— START —

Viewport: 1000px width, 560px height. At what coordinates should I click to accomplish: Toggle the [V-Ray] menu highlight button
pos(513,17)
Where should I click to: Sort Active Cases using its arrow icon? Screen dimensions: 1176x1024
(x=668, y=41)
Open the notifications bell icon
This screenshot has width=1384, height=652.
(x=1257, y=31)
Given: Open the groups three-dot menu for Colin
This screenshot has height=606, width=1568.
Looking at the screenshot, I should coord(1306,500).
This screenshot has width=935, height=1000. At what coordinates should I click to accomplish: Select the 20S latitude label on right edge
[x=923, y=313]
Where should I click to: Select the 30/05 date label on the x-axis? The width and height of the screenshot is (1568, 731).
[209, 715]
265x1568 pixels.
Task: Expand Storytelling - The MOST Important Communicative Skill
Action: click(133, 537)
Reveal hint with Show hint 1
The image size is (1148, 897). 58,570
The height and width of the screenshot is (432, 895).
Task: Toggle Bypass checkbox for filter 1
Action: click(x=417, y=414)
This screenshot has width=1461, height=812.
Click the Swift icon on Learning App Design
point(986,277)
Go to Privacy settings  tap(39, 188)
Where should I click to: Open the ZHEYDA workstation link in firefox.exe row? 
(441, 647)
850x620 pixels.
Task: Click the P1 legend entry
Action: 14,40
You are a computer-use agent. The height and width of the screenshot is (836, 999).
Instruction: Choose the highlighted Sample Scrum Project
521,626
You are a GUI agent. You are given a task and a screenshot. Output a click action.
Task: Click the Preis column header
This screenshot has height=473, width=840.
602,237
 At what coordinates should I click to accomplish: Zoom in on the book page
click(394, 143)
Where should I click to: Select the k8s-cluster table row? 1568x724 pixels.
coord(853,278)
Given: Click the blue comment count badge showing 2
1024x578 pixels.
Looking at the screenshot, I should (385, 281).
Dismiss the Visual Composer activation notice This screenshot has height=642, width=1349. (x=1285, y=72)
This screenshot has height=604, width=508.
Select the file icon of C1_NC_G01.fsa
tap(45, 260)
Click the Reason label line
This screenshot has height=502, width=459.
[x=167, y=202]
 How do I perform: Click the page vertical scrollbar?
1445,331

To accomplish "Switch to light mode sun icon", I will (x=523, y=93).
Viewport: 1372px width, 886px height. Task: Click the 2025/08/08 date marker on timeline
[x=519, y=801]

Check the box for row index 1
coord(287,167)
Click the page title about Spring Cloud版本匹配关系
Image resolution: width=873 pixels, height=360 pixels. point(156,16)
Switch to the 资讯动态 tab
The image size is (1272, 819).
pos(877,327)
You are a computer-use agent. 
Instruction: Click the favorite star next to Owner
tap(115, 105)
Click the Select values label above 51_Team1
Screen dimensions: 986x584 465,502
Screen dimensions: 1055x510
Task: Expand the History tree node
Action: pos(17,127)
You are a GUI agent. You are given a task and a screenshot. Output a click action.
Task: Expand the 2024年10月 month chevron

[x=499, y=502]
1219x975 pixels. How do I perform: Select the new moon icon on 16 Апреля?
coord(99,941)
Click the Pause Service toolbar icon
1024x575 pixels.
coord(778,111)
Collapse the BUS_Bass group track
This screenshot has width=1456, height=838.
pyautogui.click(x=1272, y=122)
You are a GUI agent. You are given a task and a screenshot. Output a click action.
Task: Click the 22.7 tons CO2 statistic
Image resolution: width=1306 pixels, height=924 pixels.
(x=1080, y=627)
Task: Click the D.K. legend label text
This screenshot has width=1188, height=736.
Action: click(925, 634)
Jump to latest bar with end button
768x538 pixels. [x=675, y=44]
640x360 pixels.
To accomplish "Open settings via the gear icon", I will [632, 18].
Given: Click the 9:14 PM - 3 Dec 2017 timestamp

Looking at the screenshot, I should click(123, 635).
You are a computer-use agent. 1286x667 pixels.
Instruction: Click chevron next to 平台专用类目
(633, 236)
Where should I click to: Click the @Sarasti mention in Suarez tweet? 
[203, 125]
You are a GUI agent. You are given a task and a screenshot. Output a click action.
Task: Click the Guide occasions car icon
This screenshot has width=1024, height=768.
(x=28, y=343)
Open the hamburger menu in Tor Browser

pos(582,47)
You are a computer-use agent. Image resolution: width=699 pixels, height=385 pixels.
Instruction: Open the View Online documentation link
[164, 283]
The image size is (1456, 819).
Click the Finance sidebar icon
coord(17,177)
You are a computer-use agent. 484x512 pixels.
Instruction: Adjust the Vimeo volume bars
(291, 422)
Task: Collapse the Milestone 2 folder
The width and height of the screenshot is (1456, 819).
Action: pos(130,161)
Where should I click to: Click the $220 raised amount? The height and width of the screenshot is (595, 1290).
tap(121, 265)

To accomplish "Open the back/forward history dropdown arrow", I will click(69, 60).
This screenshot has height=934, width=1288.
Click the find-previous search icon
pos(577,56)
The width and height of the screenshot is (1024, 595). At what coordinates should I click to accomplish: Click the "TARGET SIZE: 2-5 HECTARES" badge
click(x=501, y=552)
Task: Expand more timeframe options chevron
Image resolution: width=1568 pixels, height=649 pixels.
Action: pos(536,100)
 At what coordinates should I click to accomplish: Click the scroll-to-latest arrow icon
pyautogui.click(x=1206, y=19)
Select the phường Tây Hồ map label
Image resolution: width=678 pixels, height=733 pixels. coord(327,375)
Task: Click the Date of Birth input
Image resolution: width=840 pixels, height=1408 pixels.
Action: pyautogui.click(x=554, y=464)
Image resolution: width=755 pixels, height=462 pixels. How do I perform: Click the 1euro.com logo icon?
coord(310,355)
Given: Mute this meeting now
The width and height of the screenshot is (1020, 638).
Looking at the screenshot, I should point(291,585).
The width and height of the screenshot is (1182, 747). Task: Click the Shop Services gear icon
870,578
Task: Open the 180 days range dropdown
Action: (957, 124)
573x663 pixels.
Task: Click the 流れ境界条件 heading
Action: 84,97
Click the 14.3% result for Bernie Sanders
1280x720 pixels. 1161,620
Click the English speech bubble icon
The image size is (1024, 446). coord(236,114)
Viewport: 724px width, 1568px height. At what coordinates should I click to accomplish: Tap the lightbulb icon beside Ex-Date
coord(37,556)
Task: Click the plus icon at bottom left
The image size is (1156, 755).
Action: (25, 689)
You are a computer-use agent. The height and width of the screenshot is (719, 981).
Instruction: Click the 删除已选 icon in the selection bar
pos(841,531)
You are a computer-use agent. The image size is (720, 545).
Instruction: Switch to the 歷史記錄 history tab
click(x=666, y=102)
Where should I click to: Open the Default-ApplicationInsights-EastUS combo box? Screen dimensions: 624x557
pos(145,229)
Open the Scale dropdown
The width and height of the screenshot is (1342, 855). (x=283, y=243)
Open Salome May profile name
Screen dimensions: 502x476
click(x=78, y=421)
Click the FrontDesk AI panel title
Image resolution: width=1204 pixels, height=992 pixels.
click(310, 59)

— END —

### REQUIRED WORK
Copy all of the material above word for word, keeping every line in its original order.

### SOLUTION BELOW
Viewport: 1000px width, 560px height. At what coordinates should I click to accomplish: Toggle the [V-Ray] menu highlight button
pos(513,17)
Where should I click to: Sort Active Cases using its arrow icon? Screen dimensions: 1176x1024
(x=668, y=41)
Open the notifications bell icon
This screenshot has width=1384, height=652.
(x=1257, y=31)
Given: Open the groups three-dot menu for Colin
This screenshot has height=606, width=1568.
Looking at the screenshot, I should coord(1306,500).
This screenshot has width=935, height=1000. At what coordinates should I click to accomplish: Select the 20S latitude label on right edge
[x=923, y=313]
Where should I click to: Select the 30/05 date label on the x-axis? The width and height of the screenshot is (1568, 731).
[209, 715]
265x1568 pixels.
Task: Expand Storytelling - The MOST Important Communicative Skill
Action: click(133, 537)
Reveal hint with Show hint 1
The image size is (1148, 897). 58,570
The height and width of the screenshot is (432, 895).
Task: Toggle Bypass checkbox for filter 1
Action: click(x=417, y=414)
This screenshot has width=1461, height=812.
Click the Swift icon on Learning App Design
point(986,277)
Go to Privacy settings  tap(39, 188)
Where should I click to: Open the ZHEYDA workstation link in firefox.exe row? 
(441, 647)
850x620 pixels.
Task: Click the P1 legend entry
Action: 14,40
You are a computer-use agent. The height and width of the screenshot is (836, 999).
Instruction: Choose the highlighted Sample Scrum Project
521,626
You are a GUI agent. You are given a task and a screenshot. Output a click action.
Task: Click the Preis column header
This screenshot has height=473, width=840.
602,237
 At what coordinates should I click to accomplish: Zoom in on the book page
click(394, 143)
Where should I click to: Select the k8s-cluster table row? 1568x724 pixels.
coord(853,278)
Given: Click the blue comment count badge showing 2
1024x578 pixels.
Looking at the screenshot, I should (385, 281).
Dismiss the Visual Composer activation notice This screenshot has height=642, width=1349. (x=1285, y=72)
This screenshot has height=604, width=508.
Select the file icon of C1_NC_G01.fsa
tap(45, 260)
Click the Reason label line
This screenshot has height=502, width=459.
[x=167, y=202]
 How do I perform: Click the page vertical scrollbar?
1445,331

To accomplish "Switch to light mode sun icon", I will (x=523, y=93).
Viewport: 1372px width, 886px height. Task: Click the 2025/08/08 date marker on timeline
[x=519, y=801]

Check the box for row index 1
coord(287,167)
Click the page title about Spring Cloud版本匹配关系
Image resolution: width=873 pixels, height=360 pixels. point(156,16)
Switch to the 资讯动态 tab
The image size is (1272, 819).
pos(877,327)
You are a computer-use agent. 
Instruction: Click the favorite star next to Owner
tap(115, 105)
Click the Select values label above 51_Team1
Screen dimensions: 986x584 465,502
Screen dimensions: 1055x510
Task: Expand the History tree node
Action: pos(17,127)
You are a GUI agent. You are given a task and a screenshot. Output a click action.
Task: Expand the 2024年10月 month chevron

[x=499, y=502]
1219x975 pixels. How do I perform: Select the new moon icon on 16 Апреля?
coord(99,941)
Click the Pause Service toolbar icon
1024x575 pixels.
coord(778,111)
Collapse the BUS_Bass group track
This screenshot has width=1456, height=838.
pyautogui.click(x=1272, y=122)
You are a GUI agent. You are given a task and a screenshot. Output a click action.
Task: Click the 22.7 tons CO2 statistic
Image resolution: width=1306 pixels, height=924 pixels.
(x=1080, y=627)
Task: Click the D.K. legend label text
This screenshot has width=1188, height=736.
Action: click(925, 634)
Jump to latest bar with end button
768x538 pixels. [x=675, y=44]
640x360 pixels.
To accomplish "Open settings via the gear icon", I will [632, 18].
Given: Click the 9:14 PM - 3 Dec 2017 timestamp

Looking at the screenshot, I should click(123, 635).
You are a computer-use agent. 1286x667 pixels.
Instruction: Click chevron next to 平台专用类目
(633, 236)
Where should I click to: Click the @Sarasti mention in Suarez tweet? 
[203, 125]
You are a GUI agent. You are given a task and a screenshot. Output a click action.
Task: Click the Guide occasions car icon
This screenshot has width=1024, height=768.
(x=28, y=343)
Open the hamburger menu in Tor Browser

pos(582,47)
You are a computer-use agent. Image resolution: width=699 pixels, height=385 pixels.
Instruction: Open the View Online documentation link
[164, 283]
The image size is (1456, 819).
Click the Finance sidebar icon
coord(17,177)
You are a computer-use agent. 484x512 pixels.
Instruction: Adjust the Vimeo volume bars
(291, 422)
Task: Collapse the Milestone 2 folder
The width and height of the screenshot is (1456, 819).
Action: pos(130,161)
Where should I click to: Click the $220 raised amount? The height and width of the screenshot is (595, 1290).
tap(121, 265)

To accomplish "Open the back/forward history dropdown arrow", I will click(69, 60).
This screenshot has height=934, width=1288.
Click the find-previous search icon
pos(577,56)
The width and height of the screenshot is (1024, 595). At what coordinates should I click to accomplish: Click the "TARGET SIZE: 2-5 HECTARES" badge
click(x=501, y=552)
Task: Expand more timeframe options chevron
Image resolution: width=1568 pixels, height=649 pixels.
Action: pos(536,100)
 At what coordinates should I click to accomplish: Click the scroll-to-latest arrow icon
pyautogui.click(x=1206, y=19)
Select the phường Tây Hồ map label
Image resolution: width=678 pixels, height=733 pixels. coord(327,375)
Task: Click the Date of Birth input
Image resolution: width=840 pixels, height=1408 pixels.
Action: pyautogui.click(x=554, y=464)
Image resolution: width=755 pixels, height=462 pixels. How do I perform: Click the 1euro.com logo icon?
coord(310,355)
Given: Mute this meeting now
The width and height of the screenshot is (1020, 638).
Looking at the screenshot, I should point(291,585).
The width and height of the screenshot is (1182, 747). Task: Click the Shop Services gear icon
870,578
Task: Open the 180 days range dropdown
Action: (957, 124)
573x663 pixels.
Task: Click the 流れ境界条件 heading
Action: 84,97
Click the 14.3% result for Bernie Sanders
1280x720 pixels. 1161,620
Click the English speech bubble icon
The image size is (1024, 446). coord(236,114)
Viewport: 724px width, 1568px height. At what coordinates should I click to accomplish: Tap the lightbulb icon beside Ex-Date
coord(37,556)
Task: Click the plus icon at bottom left
The image size is (1156, 755).
Action: (25, 689)
You are a computer-use agent. The height and width of the screenshot is (719, 981).
Instruction: Click the 删除已选 icon in the selection bar
pos(841,531)
You are a computer-use agent. The image size is (720, 545).
Instruction: Switch to the 歷史記錄 history tab
click(x=666, y=102)
Where should I click to: Open the Default-ApplicationInsights-EastUS combo box? Screen dimensions: 624x557
pos(145,229)
Open the Scale dropdown
The width and height of the screenshot is (1342, 855). (x=283, y=243)
Open Salome May profile name
Screen dimensions: 502x476
click(x=78, y=421)
Click the FrontDesk AI panel title
Image resolution: width=1204 pixels, height=992 pixels.
click(310, 59)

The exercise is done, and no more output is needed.